Saturday, April 1, 2017

Love Thyself

The notion of hating yourself is romanticized in the media. Some poor lonely girl who’s gorgeous, smart, competent, and has a bright future – yet she hates herself. Then a boy comes along who she barely, slowly, lets in after months and months of him proclaiming his love for her she finally opens up and discovers what everyone else see’s in her.

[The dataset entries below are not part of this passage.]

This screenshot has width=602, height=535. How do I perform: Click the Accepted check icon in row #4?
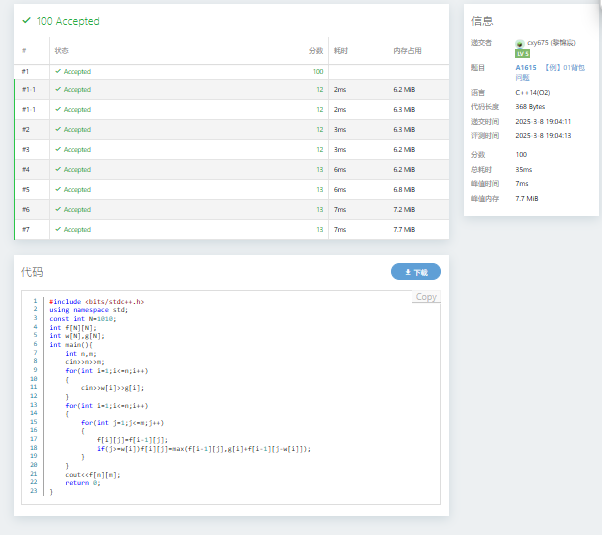[58, 170]

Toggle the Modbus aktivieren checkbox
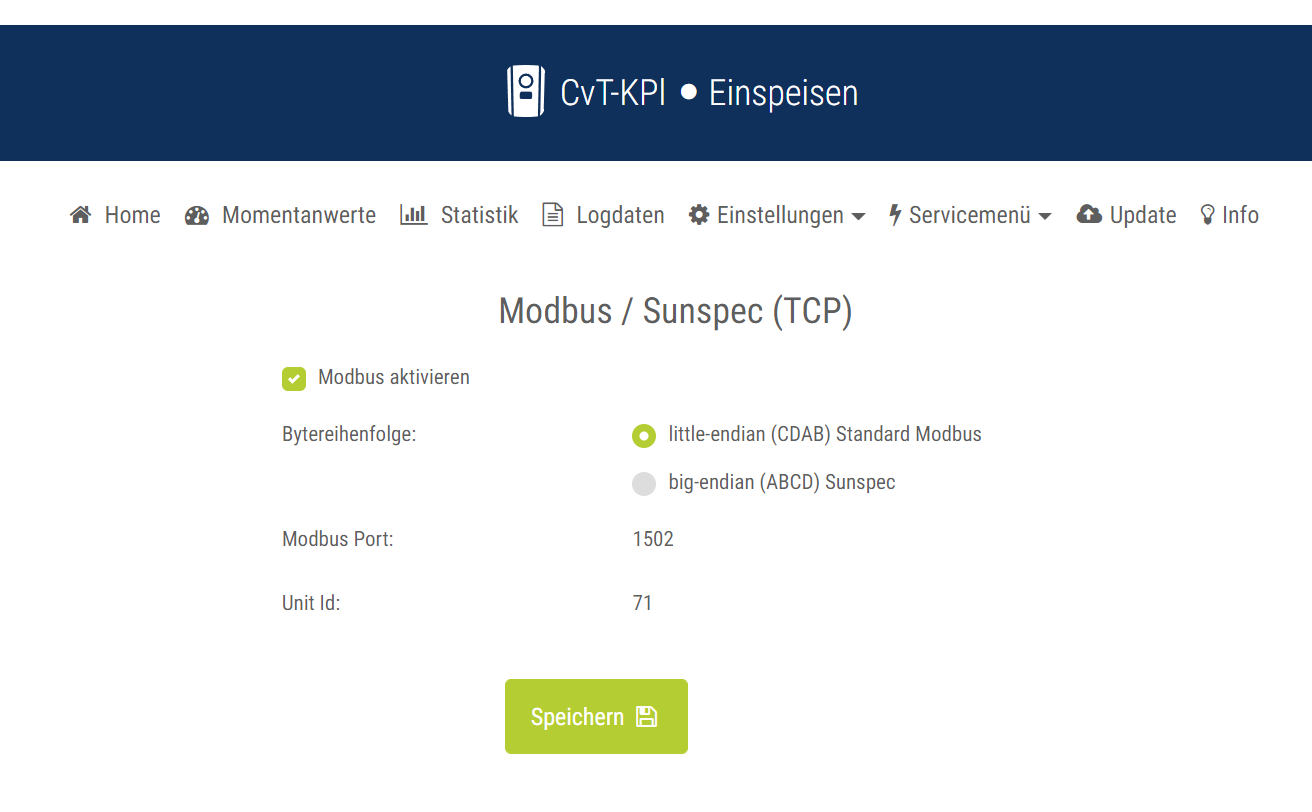[x=294, y=378]
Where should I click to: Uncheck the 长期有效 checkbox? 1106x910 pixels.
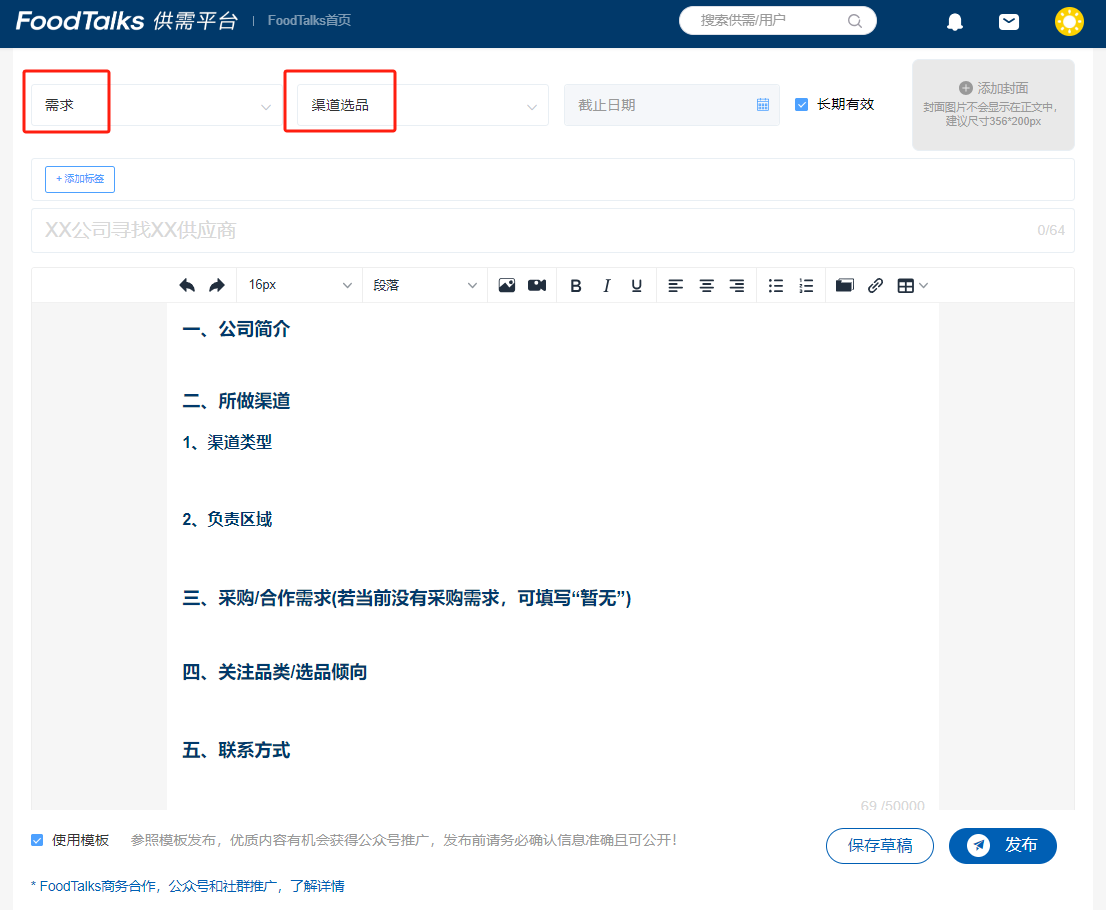(801, 104)
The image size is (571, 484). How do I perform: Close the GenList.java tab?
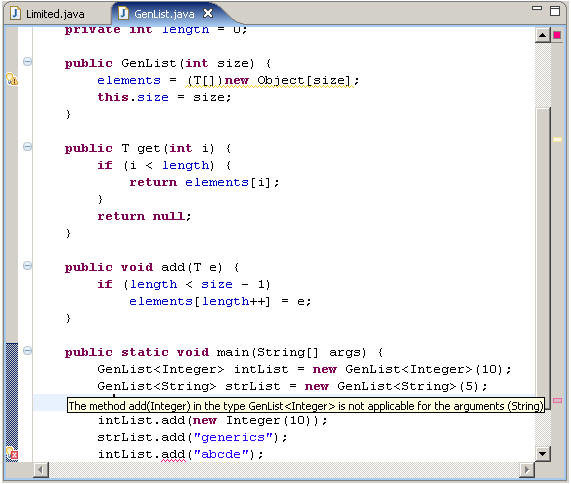coord(208,13)
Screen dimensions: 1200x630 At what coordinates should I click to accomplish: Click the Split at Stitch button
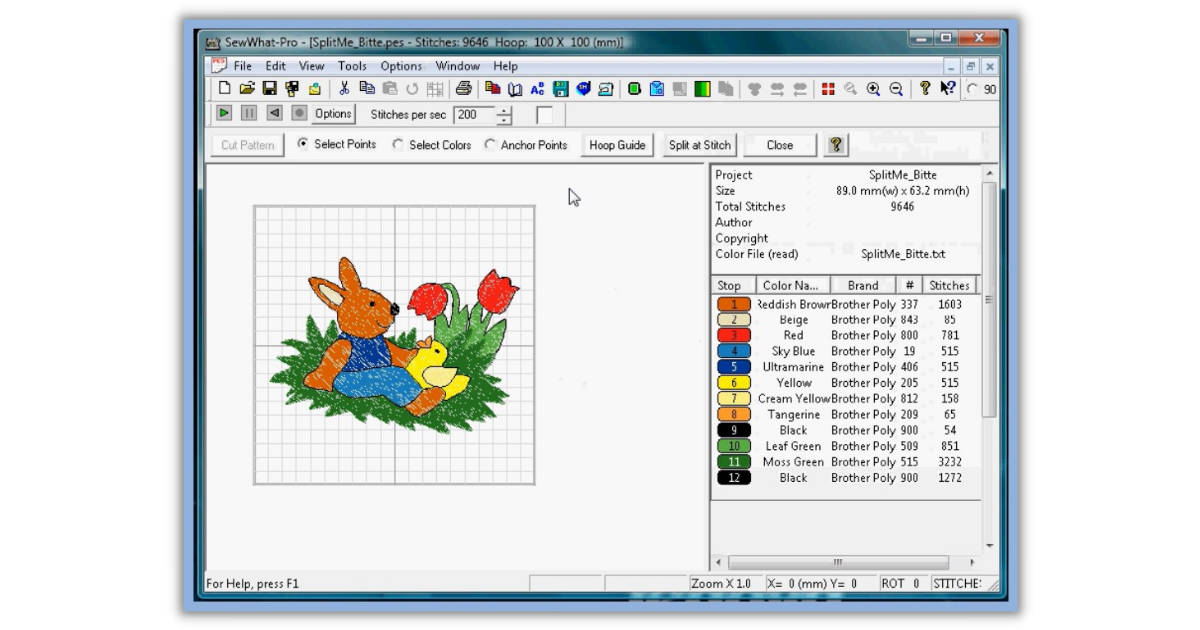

Hating yourself isn’t romantic… but it’s also not worked on often. Girls hates themselves for their whole lives. Why? Because they put all their ‘self-love’ into someone else. They wait for someone else to make them see how great they are. How does this make sense? How can you love yourself through someone else’s eyes? That’s not how life works. You can hate yourself, you can want to die, you can dismiss your reflection, and yell at yourself and cut yourself and… but at the end of the day you still are who you are. You’re still going to feel lost or ugly or fat. You’re still going to hate your stretch marks or moles or fat roles. But why? Why is there such a social need to hate yourself? How can we even say “I’m not as ____ as them.” How?! Of course you’re not at _____ as them! They’re different! Your finger print isn’t as loopy as theirs, does that make you hate yourself? No? Oh, so only some differences matter? Well then everyone should hate themselves because everyone is different.
Hating yourself isn’t romantic. It’s self-destructive. If you don’t like what you see in the mirror change it. Change it because YOU want see YOURSELF when you look in the mirror. Not because you want to see THEM in the mirror. If you don’t like what you hear in your head, change what YOU say. You only have power over yourself. Change what you do and what you say and how you act and who you interact with because you want to feel more like yourself, not because you want to feel like or look like them.
Hating yourself isn’t romantic. Being sick isn’t romantic. Being depressed isn’t romantic. Being lonely isn’t romantic. It’s miserable. It takes work. It takes strength. Unneeded work and strength. Love yourself and love yourself without a “but” at the end. Comparing yourself to other people takes so much nitpicking and energy and measurements. Just love yourself and gravitate towards what makes you feel and look more yourself.